Country diary: A female goosander is left to defend her ducklings alone

Female goosander with her nine ducklings
‘A goosander in a state of high anxiety, swimming in circles with her charges huddled around her, climbing on to her back.’ Photograph: Phil Gates

Outside the breeding season, goosanders are usually wary birds, liable to take flight at the first inkling of an approaching human threat. Not so the females when they have a raft of dependent ducklings, incapable of flight, in their care: then, all-powerful maternal instinct triumphs.

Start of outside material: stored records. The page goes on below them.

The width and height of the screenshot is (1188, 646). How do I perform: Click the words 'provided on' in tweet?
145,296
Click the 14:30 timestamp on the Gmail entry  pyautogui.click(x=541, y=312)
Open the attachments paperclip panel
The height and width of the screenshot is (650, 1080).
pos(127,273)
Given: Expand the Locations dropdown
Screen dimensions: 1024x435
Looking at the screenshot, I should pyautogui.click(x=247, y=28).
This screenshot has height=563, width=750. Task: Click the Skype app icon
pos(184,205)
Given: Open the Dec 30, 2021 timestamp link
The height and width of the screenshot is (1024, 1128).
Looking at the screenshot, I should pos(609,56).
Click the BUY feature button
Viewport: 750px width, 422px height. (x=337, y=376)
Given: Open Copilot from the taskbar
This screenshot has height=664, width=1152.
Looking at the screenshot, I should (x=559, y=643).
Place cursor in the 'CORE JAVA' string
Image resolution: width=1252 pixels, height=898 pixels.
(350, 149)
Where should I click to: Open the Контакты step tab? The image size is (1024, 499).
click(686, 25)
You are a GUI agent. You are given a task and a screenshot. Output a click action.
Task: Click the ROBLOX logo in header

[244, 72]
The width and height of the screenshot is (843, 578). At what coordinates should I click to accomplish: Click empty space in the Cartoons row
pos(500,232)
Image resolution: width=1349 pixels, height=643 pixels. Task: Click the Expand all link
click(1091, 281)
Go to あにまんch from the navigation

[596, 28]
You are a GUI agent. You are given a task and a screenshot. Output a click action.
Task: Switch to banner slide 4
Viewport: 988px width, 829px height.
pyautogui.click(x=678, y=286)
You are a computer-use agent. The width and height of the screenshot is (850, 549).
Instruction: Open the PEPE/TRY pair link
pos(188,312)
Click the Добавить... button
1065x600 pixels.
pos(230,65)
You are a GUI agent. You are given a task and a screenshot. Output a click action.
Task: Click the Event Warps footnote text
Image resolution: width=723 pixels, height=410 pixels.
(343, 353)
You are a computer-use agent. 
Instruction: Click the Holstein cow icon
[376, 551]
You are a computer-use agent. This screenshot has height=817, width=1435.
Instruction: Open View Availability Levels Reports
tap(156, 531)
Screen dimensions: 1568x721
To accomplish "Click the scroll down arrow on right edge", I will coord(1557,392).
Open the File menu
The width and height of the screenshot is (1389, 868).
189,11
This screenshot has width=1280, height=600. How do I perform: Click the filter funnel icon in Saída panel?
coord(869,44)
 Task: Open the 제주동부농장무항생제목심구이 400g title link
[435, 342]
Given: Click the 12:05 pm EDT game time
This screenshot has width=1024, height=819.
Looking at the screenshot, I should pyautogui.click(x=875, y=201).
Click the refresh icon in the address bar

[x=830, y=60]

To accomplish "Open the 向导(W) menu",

We surprised her as we crossed the narrow footbridge over the River Wear. She had nine ducklings, not long out of their hollow-tree nest, and now they were trapped between us and a low waterfall that tumbled over a rocky ledge. In winter, she would have flown away in an instant, but now she would not even swim her way out of trouble. Her ducklings, as buoyant as corks, could not swim up the waterfall and were constantly swept downstream towards us by the force of its flow. A goosander in a state of high anxiety, swimming in circles with her charges huddled around her, climbing on to her back.

The River Wear near St John’s Chapel in Weardale, County Durham.
The River Wear near St John’s Chapel in Weardale, County Durham. Photograph: Phil Gates

Where was the father? Back in the 1980s, it was proven that British goosander drakes, identified by tags and coloured dyes, undertake a long summer moulting migration to Scandinavia. He would have left the nest as soon as she began to incubate eggs, more than a month ago, and may now be loafing around in the Tanafjord in Norway, in the company of 35,000 others from western Europe, moulting out of their dapper bottle green, pink and white breeding plumage into drabber feathers. With luck, he’ll be back in November to father some more ducklings.

Why fly so far to moult? Goosanders only colonised Scotland in the 1870s, spreading into the border county rivers and northern England 50 years ago. The drakes’ long summer migration might be a legacy of their earlier, more restricted continental distribution. As for the females, there’s not enough time to join their consorts in Scandinavia after they’ve raised their ducklings here, so they stay on our rivers to moult in winter eclipse plumage.

We left our single-parent goosander in peace, crossing the bridge quickly so that she and her flotilla could pass underneath. With danger gone, the family white-water rafted between the boulders, bobbing downriver towards calmer waters.